:: Material provided ::

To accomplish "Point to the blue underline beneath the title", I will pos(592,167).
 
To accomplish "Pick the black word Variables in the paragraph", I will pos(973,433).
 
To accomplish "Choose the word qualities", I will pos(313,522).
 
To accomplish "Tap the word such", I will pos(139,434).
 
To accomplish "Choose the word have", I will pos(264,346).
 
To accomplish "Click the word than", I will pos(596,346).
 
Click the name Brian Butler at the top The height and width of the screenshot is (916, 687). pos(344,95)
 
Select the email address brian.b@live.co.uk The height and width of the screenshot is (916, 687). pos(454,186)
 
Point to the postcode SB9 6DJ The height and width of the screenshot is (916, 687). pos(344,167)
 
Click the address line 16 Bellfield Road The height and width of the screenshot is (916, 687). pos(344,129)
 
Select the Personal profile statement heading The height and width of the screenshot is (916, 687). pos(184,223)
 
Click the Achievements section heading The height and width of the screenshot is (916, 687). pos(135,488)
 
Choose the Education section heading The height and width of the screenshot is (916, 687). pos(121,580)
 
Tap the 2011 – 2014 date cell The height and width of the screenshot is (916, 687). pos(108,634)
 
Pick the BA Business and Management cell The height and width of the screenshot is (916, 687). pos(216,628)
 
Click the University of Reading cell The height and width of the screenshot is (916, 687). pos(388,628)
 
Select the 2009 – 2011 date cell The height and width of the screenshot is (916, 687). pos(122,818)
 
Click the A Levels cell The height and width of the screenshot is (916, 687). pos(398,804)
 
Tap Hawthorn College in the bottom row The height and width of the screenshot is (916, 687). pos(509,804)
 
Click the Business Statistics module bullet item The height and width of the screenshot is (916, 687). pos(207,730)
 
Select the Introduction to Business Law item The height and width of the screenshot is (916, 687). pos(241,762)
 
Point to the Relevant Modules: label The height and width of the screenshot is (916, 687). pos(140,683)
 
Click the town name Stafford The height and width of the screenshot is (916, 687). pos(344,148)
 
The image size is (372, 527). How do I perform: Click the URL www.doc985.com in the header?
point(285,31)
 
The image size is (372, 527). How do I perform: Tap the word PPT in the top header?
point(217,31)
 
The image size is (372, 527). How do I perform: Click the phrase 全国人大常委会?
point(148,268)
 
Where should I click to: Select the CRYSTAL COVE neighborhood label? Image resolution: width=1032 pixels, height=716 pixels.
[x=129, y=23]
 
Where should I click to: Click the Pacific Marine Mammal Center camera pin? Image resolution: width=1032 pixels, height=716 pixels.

:::

__What the task asks__.
Rescale the answers for everything from the start of the rows down to the line containing "Click the name", with both ends included. Rewrite those lines in full, requests included, and multiply each coordinate in the answers by 2.5, rounding to whole numbers with halves rounded up.

__Reply__.
To accomplish "Point to the blue underline beneath the title", I will pos(1480,418).
 
To accomplish "Pick the black word Variables in the paragraph", I will pos(2433,1083).
 
To accomplish "Choose the word qualities", I will pos(783,1305).
 
To accomplish "Tap the word such", I will pos(348,1085).
 
To accomplish "Choose the word have", I will pos(660,865).
 
To accomplish "Click the word than", I will pos(1490,865).
 
Click the name Brian Butler at the top The height and width of the screenshot is (916, 687). pos(860,238)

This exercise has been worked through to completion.